You log example above is fairly typical. Note that the "JCB overwritten" message is a bit of a red herring, since it is merely detecting that the SIGHUP handler changed the session connection device identifier from pts/9:21479 to ?pts/9:91479 as a way of broadcasting that the session has lost its client connection. But because you are presumably running with the default
hangup response option, the process is allowed to continue running in background until it gets another error or needs input, which in your case happens a few seconds later.
The hangup response can get a lot messier when the session is waiting on a client-side GUI operation (especially XTREE) since it will likely spit out some errors relating to failure of the expected responses. And, from the client perspective, it may be that the disconnect occurs but neither side recognizes it, because the server is waiting on the client, and the client is waiting on user input, so neither one notices the break in the TCP link.
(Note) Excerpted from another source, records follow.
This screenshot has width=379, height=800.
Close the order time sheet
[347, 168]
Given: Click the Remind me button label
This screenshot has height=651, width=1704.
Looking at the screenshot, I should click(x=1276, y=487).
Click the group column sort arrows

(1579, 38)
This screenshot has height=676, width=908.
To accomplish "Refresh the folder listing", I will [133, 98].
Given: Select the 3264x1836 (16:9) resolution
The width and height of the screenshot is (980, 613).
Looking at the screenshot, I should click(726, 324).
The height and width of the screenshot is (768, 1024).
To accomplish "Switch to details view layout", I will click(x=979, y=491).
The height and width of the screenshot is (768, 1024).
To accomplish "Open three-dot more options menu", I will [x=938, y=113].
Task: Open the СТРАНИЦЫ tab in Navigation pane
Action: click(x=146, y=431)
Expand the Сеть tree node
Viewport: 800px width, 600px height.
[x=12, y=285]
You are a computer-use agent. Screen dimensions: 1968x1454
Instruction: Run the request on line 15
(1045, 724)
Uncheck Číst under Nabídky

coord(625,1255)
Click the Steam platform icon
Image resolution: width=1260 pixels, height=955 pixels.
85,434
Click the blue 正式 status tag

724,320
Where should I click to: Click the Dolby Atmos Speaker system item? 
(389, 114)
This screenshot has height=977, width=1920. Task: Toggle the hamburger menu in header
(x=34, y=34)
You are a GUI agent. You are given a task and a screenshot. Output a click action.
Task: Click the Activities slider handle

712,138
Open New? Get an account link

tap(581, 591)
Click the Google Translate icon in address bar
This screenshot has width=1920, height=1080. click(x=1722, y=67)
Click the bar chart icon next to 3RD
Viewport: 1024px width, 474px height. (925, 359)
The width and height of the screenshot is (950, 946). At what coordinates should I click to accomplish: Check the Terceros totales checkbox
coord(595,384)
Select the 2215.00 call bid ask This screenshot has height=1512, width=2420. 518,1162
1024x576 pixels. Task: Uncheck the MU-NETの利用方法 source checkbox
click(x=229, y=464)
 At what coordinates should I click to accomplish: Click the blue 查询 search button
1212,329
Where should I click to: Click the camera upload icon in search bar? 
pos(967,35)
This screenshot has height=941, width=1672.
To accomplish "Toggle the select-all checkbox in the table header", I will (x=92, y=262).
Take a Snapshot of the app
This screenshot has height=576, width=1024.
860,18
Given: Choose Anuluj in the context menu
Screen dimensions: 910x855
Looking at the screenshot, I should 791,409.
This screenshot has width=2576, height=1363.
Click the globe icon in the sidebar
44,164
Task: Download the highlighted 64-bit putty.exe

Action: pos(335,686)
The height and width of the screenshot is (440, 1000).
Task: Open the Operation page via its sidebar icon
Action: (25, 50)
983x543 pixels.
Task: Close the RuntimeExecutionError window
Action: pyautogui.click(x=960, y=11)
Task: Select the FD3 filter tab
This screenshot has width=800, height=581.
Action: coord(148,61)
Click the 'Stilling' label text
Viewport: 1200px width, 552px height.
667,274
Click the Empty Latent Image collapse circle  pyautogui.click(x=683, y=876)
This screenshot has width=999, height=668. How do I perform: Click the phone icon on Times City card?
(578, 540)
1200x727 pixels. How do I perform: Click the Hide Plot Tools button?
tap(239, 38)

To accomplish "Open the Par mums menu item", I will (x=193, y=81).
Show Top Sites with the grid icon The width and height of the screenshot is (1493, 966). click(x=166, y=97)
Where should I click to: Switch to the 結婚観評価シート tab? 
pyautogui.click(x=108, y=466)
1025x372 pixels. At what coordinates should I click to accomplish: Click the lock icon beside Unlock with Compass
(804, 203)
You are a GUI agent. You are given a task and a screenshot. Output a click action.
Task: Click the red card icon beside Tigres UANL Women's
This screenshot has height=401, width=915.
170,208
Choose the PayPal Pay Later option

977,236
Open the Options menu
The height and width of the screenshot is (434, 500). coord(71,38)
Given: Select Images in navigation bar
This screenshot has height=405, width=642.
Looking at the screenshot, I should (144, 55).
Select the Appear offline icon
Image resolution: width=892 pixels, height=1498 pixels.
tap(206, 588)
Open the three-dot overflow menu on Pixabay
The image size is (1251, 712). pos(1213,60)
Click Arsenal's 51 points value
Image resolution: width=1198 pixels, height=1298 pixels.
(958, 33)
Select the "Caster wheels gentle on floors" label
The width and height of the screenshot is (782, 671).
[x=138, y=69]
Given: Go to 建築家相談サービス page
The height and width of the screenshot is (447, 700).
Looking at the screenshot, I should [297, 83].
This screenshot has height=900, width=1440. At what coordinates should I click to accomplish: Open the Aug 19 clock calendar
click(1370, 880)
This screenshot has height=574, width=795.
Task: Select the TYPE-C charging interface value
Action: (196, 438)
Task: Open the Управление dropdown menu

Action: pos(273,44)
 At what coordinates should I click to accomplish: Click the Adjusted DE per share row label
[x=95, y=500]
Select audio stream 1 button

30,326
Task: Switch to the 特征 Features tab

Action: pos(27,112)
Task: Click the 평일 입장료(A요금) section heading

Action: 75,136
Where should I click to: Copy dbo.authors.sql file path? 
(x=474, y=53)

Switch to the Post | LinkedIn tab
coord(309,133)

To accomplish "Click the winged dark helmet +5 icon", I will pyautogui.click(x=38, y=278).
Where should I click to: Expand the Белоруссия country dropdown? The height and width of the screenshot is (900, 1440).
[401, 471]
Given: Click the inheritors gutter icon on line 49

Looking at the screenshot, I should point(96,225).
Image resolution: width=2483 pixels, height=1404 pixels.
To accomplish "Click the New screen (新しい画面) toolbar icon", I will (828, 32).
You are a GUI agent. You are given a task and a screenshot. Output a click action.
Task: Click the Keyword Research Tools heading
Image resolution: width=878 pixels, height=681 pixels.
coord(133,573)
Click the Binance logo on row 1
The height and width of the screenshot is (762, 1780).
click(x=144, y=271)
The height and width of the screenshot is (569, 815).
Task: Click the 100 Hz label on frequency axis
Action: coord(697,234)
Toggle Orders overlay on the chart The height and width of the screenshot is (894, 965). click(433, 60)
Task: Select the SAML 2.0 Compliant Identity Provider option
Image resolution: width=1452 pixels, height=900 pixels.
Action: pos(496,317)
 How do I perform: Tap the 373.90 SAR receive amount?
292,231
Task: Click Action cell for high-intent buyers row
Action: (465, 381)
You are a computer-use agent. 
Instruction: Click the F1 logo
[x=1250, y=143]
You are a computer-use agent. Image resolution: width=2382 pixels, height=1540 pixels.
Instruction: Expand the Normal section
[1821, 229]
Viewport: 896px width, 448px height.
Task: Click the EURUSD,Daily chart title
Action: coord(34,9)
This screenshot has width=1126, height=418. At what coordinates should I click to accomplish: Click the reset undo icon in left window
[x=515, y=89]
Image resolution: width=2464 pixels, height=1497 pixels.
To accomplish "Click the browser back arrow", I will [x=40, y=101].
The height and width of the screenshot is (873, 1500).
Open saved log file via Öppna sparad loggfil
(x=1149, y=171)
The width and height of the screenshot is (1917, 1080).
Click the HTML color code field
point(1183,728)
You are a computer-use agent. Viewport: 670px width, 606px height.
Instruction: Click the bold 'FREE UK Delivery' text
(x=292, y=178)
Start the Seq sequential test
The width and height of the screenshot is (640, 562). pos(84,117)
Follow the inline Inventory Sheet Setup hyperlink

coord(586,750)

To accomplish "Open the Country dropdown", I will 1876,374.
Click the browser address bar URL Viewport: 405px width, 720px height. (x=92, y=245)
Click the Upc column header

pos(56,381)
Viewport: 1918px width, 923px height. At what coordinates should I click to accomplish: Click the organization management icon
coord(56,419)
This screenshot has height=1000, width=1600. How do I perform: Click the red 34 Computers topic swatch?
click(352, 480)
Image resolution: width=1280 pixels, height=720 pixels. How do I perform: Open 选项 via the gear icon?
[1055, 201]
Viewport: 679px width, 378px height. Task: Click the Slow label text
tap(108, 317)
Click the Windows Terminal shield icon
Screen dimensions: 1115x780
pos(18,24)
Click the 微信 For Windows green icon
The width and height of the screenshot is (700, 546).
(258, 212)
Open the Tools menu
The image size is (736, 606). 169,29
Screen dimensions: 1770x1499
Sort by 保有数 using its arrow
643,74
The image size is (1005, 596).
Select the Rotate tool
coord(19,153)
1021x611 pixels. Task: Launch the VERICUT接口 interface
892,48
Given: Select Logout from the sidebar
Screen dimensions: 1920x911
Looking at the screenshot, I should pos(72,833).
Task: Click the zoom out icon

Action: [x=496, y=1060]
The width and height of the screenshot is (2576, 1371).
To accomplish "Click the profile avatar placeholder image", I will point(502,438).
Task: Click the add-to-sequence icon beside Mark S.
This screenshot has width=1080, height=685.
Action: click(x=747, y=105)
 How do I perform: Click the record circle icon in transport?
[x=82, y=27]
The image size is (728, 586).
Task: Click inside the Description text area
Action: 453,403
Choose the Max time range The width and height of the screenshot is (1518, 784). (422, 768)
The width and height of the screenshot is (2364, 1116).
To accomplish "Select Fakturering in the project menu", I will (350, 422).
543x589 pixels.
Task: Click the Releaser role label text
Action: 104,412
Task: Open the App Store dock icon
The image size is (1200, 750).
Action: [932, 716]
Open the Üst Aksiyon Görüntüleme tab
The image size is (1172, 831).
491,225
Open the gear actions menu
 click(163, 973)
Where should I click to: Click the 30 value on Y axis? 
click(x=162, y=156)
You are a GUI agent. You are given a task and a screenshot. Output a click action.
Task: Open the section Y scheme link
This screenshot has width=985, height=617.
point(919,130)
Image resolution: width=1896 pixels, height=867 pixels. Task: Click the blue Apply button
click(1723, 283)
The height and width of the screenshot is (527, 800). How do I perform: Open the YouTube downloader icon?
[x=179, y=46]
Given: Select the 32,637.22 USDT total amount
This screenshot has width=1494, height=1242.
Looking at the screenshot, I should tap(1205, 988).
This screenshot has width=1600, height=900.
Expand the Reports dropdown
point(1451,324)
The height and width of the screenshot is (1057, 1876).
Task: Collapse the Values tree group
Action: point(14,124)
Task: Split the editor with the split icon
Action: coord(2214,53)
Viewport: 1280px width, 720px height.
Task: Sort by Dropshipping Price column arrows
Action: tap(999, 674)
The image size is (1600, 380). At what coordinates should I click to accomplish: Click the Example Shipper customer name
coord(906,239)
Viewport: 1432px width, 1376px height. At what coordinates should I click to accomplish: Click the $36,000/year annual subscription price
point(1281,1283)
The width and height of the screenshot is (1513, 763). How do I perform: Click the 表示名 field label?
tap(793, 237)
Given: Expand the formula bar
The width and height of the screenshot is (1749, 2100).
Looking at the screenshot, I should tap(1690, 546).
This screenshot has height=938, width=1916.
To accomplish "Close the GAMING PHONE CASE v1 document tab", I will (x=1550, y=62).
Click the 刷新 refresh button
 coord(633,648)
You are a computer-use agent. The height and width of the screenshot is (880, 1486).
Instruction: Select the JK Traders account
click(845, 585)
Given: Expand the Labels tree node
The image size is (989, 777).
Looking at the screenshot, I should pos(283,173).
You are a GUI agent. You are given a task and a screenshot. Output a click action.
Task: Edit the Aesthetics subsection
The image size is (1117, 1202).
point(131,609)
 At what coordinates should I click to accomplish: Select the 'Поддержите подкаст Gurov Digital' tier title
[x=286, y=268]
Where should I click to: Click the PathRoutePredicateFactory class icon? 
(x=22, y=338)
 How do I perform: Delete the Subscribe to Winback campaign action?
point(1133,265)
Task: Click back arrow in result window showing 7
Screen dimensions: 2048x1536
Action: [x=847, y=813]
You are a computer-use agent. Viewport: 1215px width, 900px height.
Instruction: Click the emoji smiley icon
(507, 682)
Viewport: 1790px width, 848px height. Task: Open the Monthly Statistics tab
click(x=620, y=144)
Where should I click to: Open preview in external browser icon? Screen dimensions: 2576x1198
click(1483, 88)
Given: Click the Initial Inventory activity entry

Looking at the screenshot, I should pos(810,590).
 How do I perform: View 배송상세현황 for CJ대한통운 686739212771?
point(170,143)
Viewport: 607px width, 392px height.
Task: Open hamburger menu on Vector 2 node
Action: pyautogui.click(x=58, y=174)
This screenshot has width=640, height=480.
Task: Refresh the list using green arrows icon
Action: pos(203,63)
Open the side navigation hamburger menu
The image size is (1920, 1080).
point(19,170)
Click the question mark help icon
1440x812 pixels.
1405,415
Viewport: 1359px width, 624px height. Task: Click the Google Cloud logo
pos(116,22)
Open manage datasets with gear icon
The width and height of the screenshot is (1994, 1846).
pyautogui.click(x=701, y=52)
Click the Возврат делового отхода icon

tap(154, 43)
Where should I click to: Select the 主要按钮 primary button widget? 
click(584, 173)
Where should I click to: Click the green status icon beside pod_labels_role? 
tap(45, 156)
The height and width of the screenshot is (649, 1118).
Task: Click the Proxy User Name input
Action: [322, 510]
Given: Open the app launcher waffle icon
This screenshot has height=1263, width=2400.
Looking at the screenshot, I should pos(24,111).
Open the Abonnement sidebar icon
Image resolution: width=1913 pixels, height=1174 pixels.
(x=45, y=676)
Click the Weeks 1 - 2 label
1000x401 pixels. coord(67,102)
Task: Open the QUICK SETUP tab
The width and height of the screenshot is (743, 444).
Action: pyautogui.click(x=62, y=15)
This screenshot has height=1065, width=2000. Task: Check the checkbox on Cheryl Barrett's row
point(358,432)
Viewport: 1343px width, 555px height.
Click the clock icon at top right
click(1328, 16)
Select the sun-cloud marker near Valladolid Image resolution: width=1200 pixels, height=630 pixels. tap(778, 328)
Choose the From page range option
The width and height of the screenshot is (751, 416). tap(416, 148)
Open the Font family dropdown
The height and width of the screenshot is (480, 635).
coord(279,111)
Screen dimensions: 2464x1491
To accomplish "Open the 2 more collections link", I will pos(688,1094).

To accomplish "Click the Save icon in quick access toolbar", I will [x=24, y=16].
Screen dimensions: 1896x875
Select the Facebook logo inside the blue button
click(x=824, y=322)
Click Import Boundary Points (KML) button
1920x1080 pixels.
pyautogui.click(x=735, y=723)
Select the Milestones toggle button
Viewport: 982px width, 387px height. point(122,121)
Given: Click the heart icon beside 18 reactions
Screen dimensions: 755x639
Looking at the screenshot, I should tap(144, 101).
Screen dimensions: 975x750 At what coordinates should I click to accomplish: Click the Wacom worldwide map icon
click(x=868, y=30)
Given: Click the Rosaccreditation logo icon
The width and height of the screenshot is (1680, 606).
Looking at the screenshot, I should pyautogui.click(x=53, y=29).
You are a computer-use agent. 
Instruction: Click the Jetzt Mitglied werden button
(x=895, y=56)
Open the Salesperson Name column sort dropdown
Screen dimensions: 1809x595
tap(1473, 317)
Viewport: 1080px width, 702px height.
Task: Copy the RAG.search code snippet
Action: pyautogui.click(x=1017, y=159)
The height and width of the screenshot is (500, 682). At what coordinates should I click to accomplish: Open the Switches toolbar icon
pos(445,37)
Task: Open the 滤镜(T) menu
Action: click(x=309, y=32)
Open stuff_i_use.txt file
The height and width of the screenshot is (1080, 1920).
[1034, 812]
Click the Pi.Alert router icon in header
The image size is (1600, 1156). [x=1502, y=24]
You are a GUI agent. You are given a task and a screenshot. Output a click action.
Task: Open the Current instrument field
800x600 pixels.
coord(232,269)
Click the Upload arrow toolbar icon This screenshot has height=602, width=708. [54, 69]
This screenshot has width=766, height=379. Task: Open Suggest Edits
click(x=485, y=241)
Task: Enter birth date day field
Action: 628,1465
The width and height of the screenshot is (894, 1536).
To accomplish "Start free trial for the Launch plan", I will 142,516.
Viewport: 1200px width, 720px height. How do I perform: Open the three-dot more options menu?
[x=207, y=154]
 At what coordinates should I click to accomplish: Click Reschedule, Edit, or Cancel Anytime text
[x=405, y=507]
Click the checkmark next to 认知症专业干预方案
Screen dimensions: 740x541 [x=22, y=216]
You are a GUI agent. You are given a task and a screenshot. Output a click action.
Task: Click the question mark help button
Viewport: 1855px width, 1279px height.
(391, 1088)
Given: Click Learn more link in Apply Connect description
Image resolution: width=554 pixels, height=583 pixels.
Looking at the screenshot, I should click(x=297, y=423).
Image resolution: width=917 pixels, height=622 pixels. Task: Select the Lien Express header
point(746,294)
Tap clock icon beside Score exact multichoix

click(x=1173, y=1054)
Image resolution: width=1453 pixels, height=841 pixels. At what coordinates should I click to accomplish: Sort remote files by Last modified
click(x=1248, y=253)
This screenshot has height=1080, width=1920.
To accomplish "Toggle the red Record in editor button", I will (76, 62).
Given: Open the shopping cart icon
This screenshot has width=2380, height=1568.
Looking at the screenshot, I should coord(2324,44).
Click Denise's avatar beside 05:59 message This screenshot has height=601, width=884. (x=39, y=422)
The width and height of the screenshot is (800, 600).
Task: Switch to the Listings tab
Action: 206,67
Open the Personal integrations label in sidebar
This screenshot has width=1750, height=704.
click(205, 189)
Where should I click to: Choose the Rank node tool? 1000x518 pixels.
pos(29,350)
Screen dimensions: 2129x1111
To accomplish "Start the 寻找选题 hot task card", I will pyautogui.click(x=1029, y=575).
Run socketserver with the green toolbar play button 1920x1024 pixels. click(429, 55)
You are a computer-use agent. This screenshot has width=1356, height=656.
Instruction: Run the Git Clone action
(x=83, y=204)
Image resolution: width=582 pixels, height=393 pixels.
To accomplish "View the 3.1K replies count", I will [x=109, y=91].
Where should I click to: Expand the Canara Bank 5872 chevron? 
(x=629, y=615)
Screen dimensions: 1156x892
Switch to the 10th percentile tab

My recommendation to avoid that is to set up IATIMEOUT on the client side to be a bit less than on the server side (and both of them less than any router/VPN-based timeout).
But unless your disconnects are clearly related to a fixed inactivity period, it's more likely that it's just some external problem causing the connection to drop, and there may not be any good way for either end to determine why. You look at the system logs on the server to see if there is a rash of disconnects at the same time, or some other errors that might be related, but I haven't been successful with that approach.
One site that was bedeviled with the problem a couple of years ago ended up launching a sidecar ping-type process with each session just to confirm that both the ATE and ping connections went down at the same time. (They were eventually able to convince themselves that it wasn't just ATE, and that there were fundamental reliability problems in their cloud connection to their server.) But you've already confirmed that with Putty (thank you!), so I'm not running out of suggestions.